Records supplied:
....
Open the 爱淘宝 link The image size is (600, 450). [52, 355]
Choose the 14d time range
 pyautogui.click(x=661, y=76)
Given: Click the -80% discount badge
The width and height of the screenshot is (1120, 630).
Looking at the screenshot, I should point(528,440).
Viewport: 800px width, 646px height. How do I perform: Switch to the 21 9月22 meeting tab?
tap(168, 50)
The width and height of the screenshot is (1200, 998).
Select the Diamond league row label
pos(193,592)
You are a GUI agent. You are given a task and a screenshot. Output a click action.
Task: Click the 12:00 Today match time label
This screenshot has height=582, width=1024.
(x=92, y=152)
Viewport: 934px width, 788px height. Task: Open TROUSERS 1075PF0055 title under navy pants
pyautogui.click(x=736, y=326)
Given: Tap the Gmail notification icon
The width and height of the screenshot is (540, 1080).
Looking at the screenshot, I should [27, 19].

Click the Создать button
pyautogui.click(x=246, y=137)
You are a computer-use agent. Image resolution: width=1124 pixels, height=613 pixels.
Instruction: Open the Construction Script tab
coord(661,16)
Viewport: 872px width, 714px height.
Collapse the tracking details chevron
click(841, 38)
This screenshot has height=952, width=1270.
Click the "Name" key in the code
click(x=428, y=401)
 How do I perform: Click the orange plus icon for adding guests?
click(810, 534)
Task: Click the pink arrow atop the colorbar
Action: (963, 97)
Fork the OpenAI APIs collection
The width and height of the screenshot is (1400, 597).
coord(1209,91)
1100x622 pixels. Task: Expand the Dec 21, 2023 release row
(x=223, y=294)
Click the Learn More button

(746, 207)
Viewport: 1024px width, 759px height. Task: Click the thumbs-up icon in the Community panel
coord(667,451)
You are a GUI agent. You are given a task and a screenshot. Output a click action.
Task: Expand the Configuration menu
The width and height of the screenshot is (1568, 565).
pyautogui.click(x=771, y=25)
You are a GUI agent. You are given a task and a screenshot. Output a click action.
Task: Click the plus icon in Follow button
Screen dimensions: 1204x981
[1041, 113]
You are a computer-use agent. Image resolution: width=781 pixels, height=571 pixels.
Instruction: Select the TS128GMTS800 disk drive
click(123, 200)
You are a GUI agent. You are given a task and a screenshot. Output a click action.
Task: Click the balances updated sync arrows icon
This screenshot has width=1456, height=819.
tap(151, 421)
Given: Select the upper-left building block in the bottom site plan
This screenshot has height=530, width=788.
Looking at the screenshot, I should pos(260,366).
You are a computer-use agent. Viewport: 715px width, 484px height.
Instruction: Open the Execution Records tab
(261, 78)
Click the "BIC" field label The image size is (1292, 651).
....
Exercise instructions:
Retype each record. Keep every character as it is.

Task answer:
Open the 爱淘宝 link The image size is (600, 450). [52, 355]
Choose the 14d time range
 pyautogui.click(x=661, y=76)
Given: Click the -80% discount badge
The width and height of the screenshot is (1120, 630).
Looking at the screenshot, I should point(528,440).
Viewport: 800px width, 646px height. How do I perform: Switch to the 21 9月22 meeting tab?
tap(168, 50)
The width and height of the screenshot is (1200, 998).
Select the Diamond league row label
pos(193,592)
You are a GUI agent. You are given a task and a screenshot. Output a click action.
Task: Click the 12:00 Today match time label
This screenshot has height=582, width=1024.
(x=92, y=152)
Viewport: 934px width, 788px height. Task: Open TROUSERS 1075PF0055 title under navy pants
pyautogui.click(x=736, y=326)
Given: Tap the Gmail notification icon
The width and height of the screenshot is (540, 1080).
Looking at the screenshot, I should [27, 19].

Click the Создать button
pyautogui.click(x=246, y=137)
You are a computer-use agent. Image resolution: width=1124 pixels, height=613 pixels.
Instruction: Open the Construction Script tab
coord(661,16)
Viewport: 872px width, 714px height.
Collapse the tracking details chevron
click(841, 38)
This screenshot has height=952, width=1270.
Click the "Name" key in the code
click(x=428, y=401)
 How do I perform: Click the orange plus icon for adding guests?
click(810, 534)
Task: Click the pink arrow atop the colorbar
Action: (963, 97)
Fork the OpenAI APIs collection
The width and height of the screenshot is (1400, 597).
coord(1209,91)
1100x622 pixels. Task: Expand the Dec 21, 2023 release row
(x=223, y=294)
Click the Learn More button

(746, 207)
Viewport: 1024px width, 759px height. Task: Click the thumbs-up icon in the Community panel
coord(667,451)
You are a GUI agent. You are given a task and a screenshot. Output a click action.
Task: Expand the Configuration menu
The width and height of the screenshot is (1568, 565).
pyautogui.click(x=771, y=25)
You are a GUI agent. You are given a task and a screenshot. Output a click action.
Task: Click the plus icon in Follow button
Screen dimensions: 1204x981
[1041, 113]
You are a computer-use agent. Image resolution: width=781 pixels, height=571 pixels.
Instruction: Select the TS128GMTS800 disk drive
click(123, 200)
You are a GUI agent. You are given a task and a screenshot. Output a click action.
Task: Click the balances updated sync arrows icon
This screenshot has width=1456, height=819.
tap(151, 421)
Given: Select the upper-left building block in the bottom site plan
This screenshot has height=530, width=788.
Looking at the screenshot, I should pos(260,366).
You are a computer-use agent. Viewport: 715px width, 484px height.
Instruction: Open the Execution Records tab
(261, 78)
Click the "BIC" field label The image size is (1292, 651).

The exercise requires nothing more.